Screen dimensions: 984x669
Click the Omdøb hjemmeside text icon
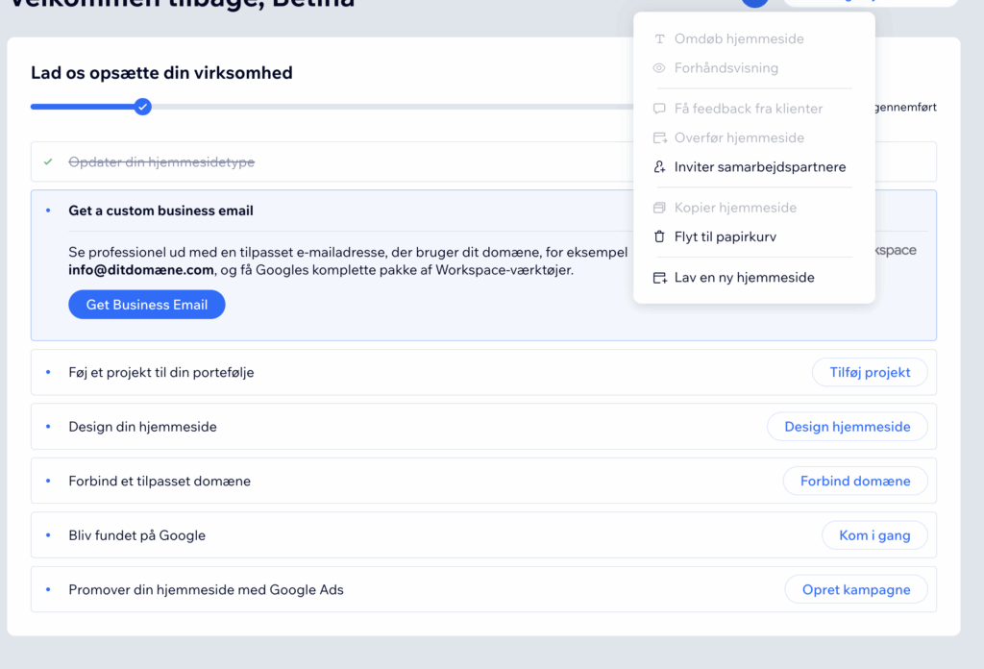(659, 39)

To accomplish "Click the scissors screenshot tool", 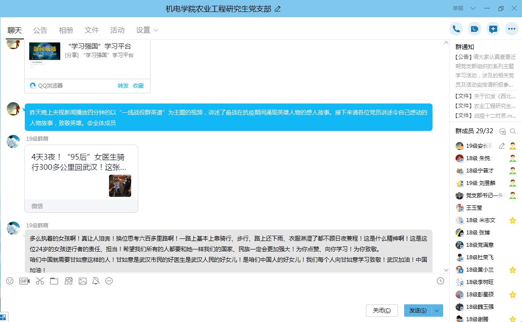I will 40,281.
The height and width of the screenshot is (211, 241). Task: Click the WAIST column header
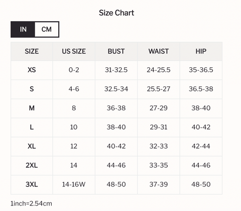pos(159,51)
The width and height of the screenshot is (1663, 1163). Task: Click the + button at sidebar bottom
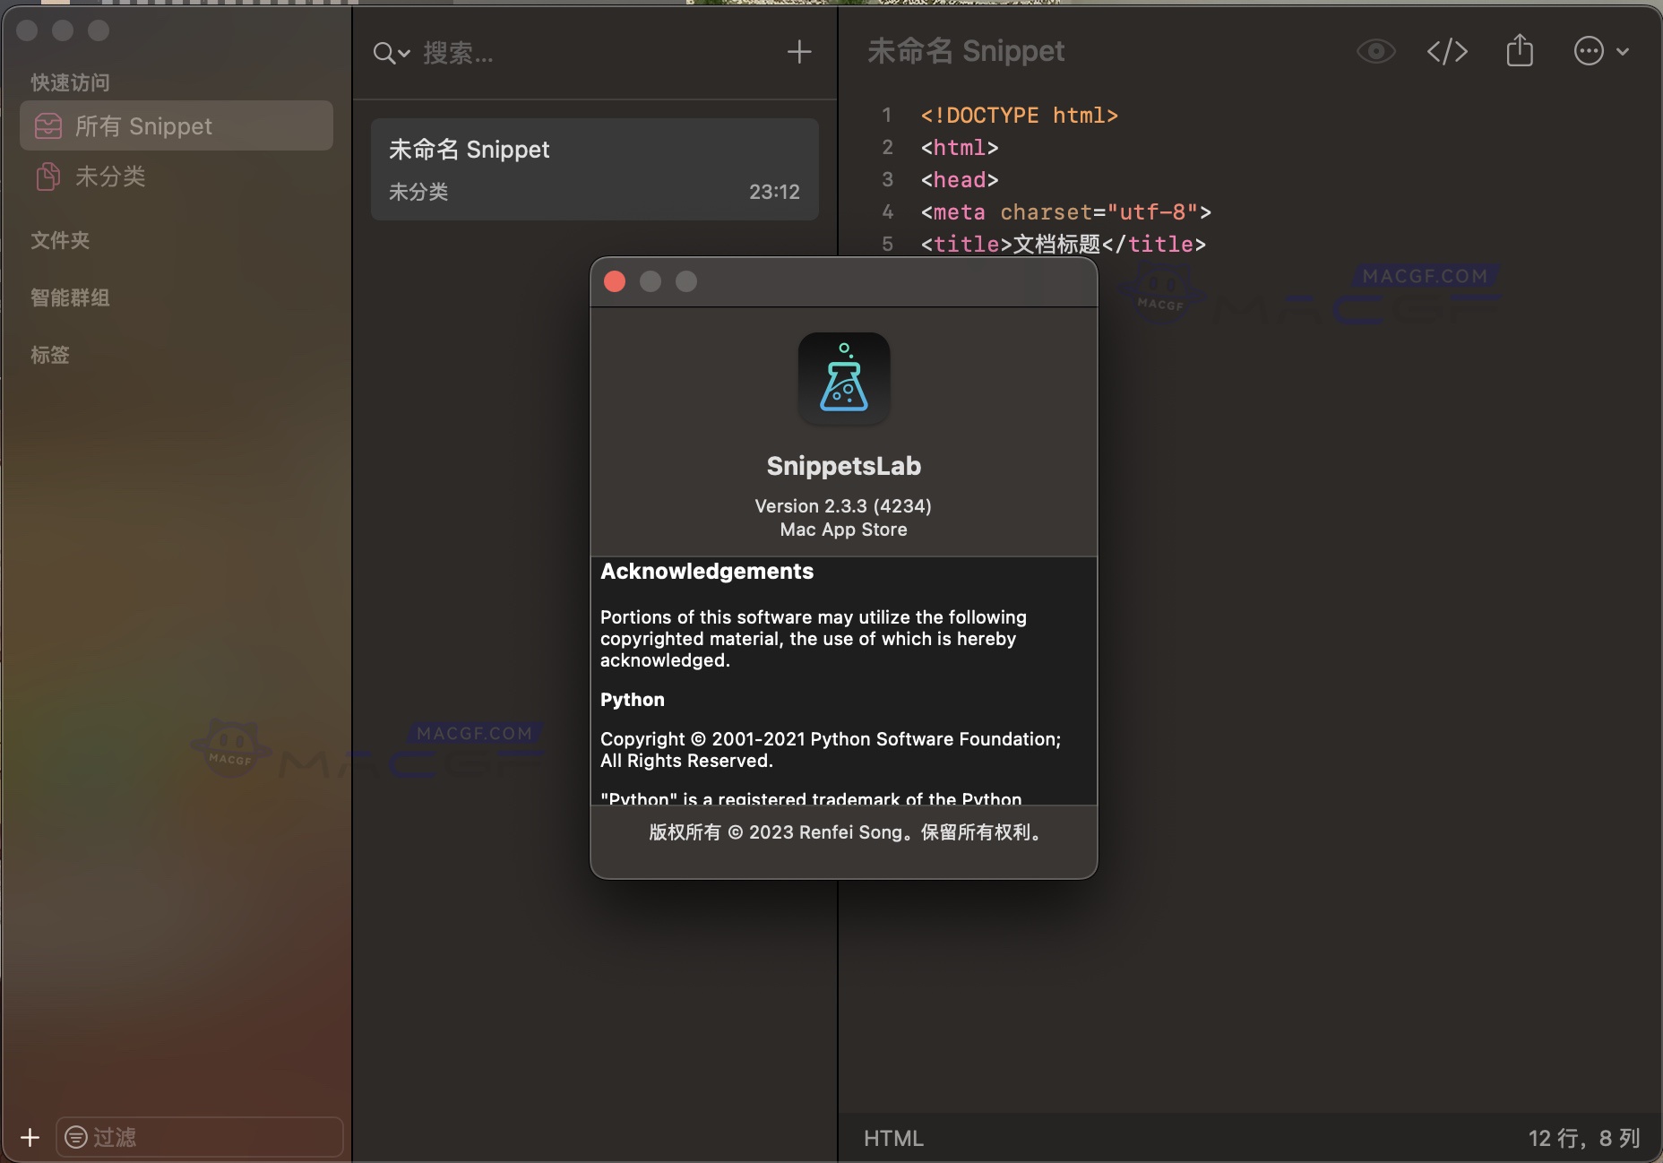(x=30, y=1136)
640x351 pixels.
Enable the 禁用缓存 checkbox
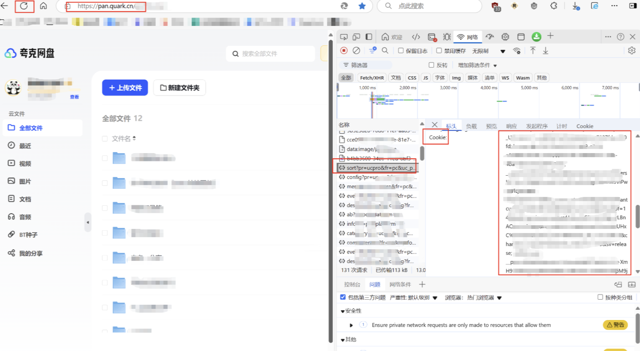(x=440, y=51)
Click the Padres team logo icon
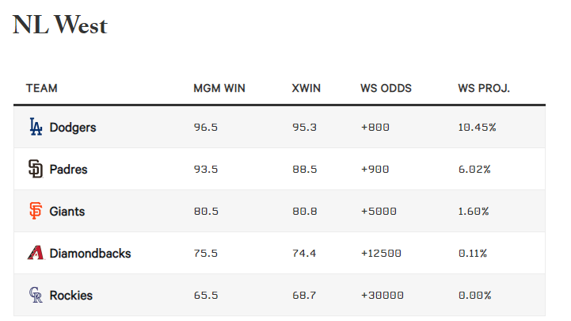The image size is (571, 321). (35, 169)
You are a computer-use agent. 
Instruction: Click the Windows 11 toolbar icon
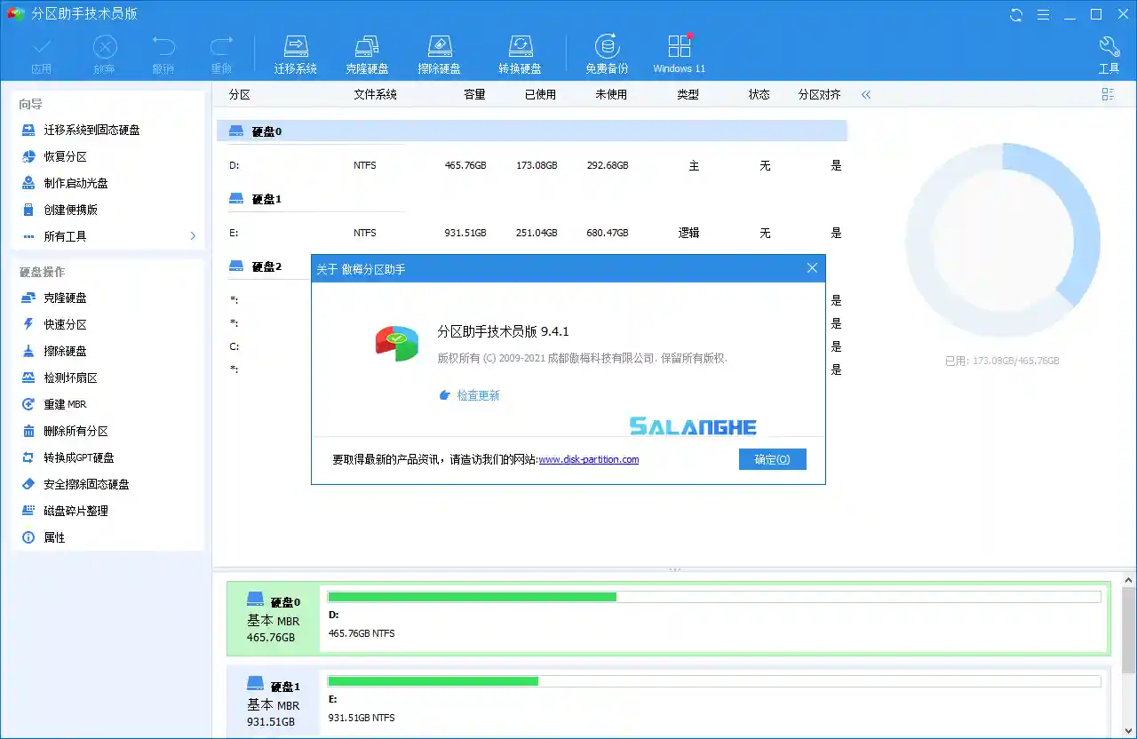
◇ ◇ ◇
Copy the records out again, starting with the line that contains "The height and" and going on through the line that contains "(x=440, y=51)", and leave the pictures out of your answer.

### Problem solution
The height and width of the screenshot is (211, 241). Task: Click the WAIST column header
pos(159,51)
The width and height of the screenshot is (1663, 1163). Task: Click the + button at sidebar bottom
(x=30, y=1136)
640x351 pixels.
Enable the 禁用缓存 checkbox
(x=440, y=51)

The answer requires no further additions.